Madonna on Madonna: Rape and revolution

In a new interview that she penned herself for Harper’s Bazaar, Madonna opens up about her early days in New York City, where she moved from Michigan in the late 1970s after being encouraged by her ballet teacher, and her first gay influence, Christopher Flynn, who saw something special in his young student.

“New York wasn’t everything I thought it would be,” Madonna writes. “It did not welcome me with open arms. The first year, I was held up at gunpoint. Raped on the roof of a building I was dragged up to with a knife in my back. I had my apartment broken into three times. I don’t know why; I had nothing of value after they took my radio the first time.”

“Arriving in New York wasn’t anything I prepared for,” she continues. “Trying to be a professional dancer, paying my rent by posing nude for art classes, staring at people staring at me naked. Daring them to think of me as anything but a form they were trying to capture with their pencils and charcoal. I was defiant. Hell-bent on surviving. On making it. But it was hard and it was lonely, and I had to dare myself every day to keep going. I was poised for survival. I felt alive. But I was also scared shitless.”

Madonna is on the cover of Bazaar promoting her secretprojectrevolution collaboration with photographer Steven Klein, which questions the current state of the world and the apathy of its people. The project was funded out of Madonna and Klein’s pockets in a bid to wake people up to this “very scary time” we live in.

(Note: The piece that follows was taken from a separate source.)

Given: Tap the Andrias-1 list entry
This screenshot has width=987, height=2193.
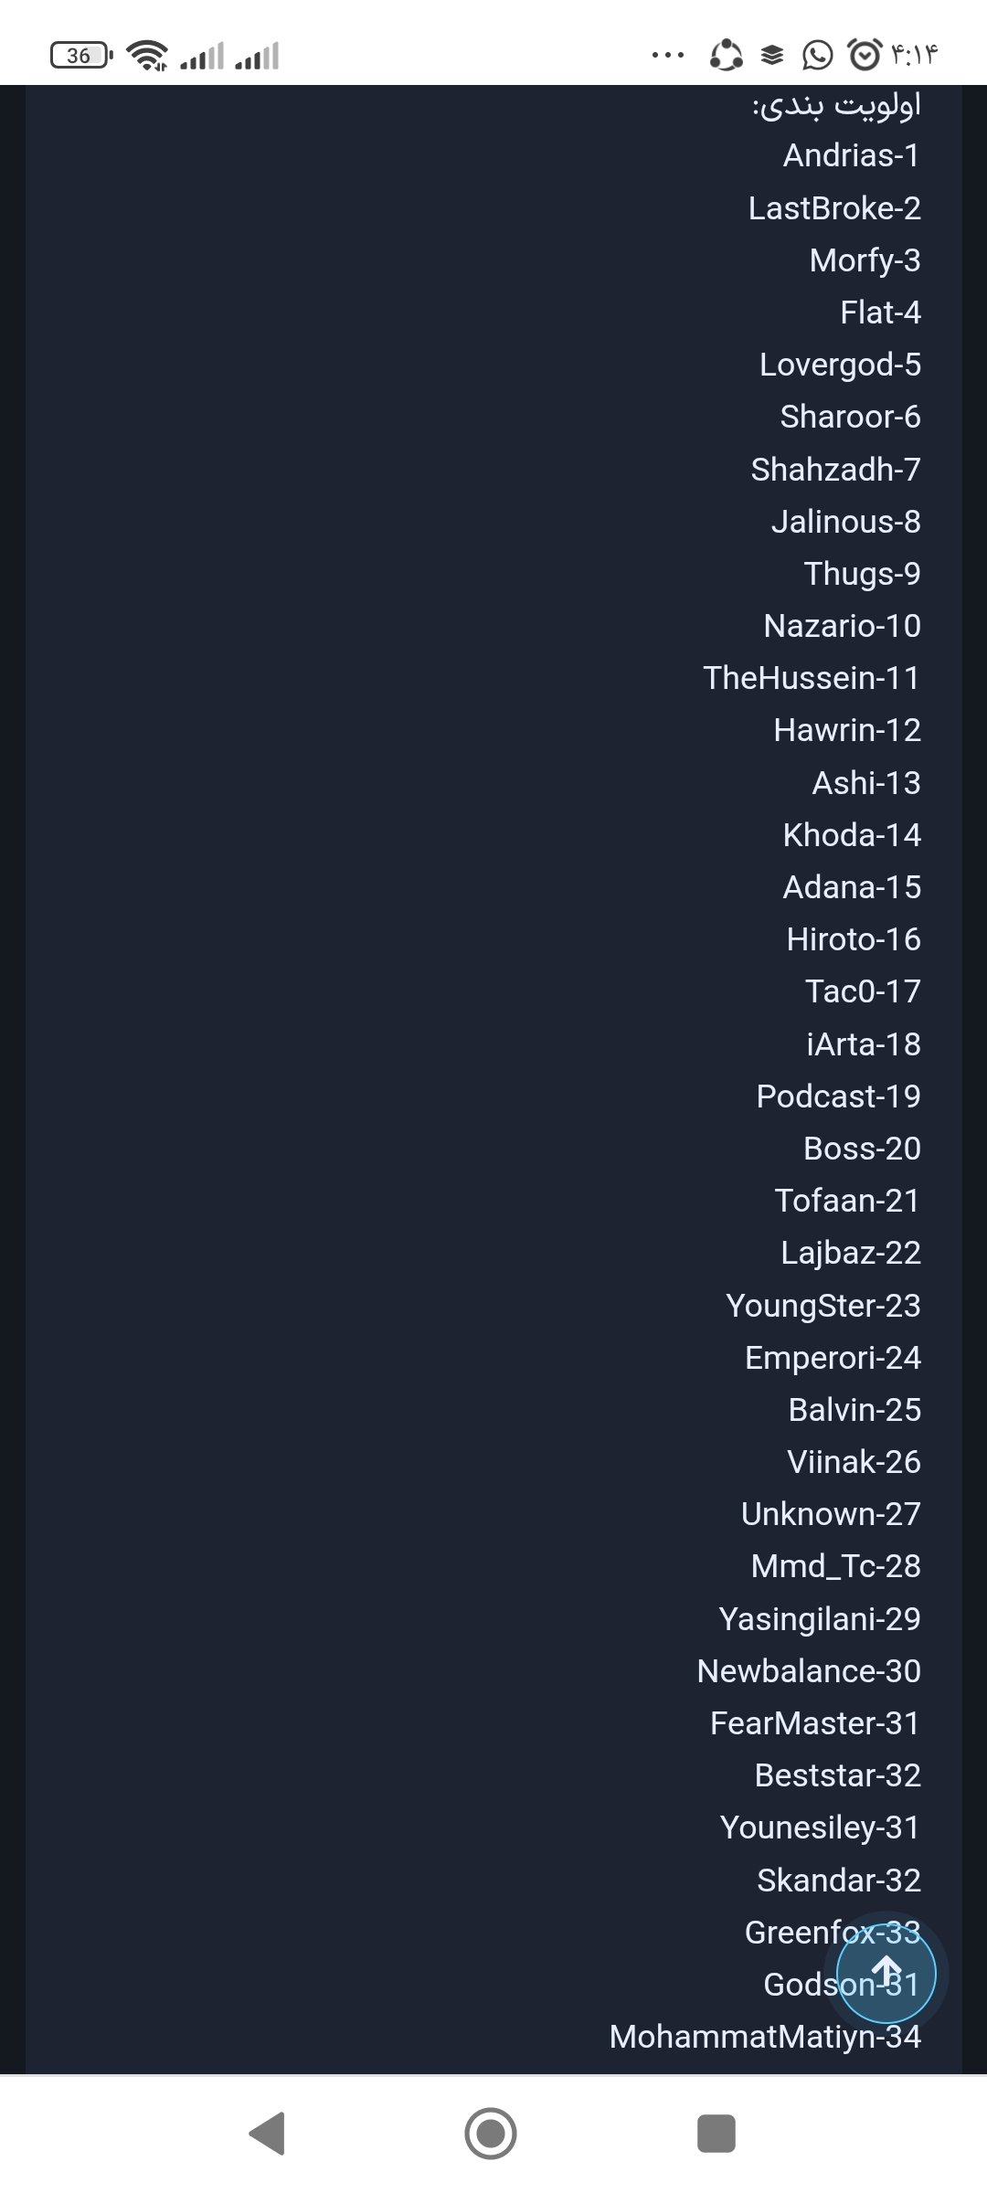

The video launches the Art for Freedom initiative, which “encourages the world to express their personal meaning of freedom and revolution in the form of video, music, poetry, and photography. Join the revolution by uploading original artwork to ArtForFreedom.com or tagging original posts #artforfreedom.”

“The idea of being daring has become the norm for me,” Madonna writes. “Of course, this is all about perception because asking questions, challenging people’s ideas and belief systems, and defending those who don’t have a voice have become a part of my everyday life. In my book, it is normal.”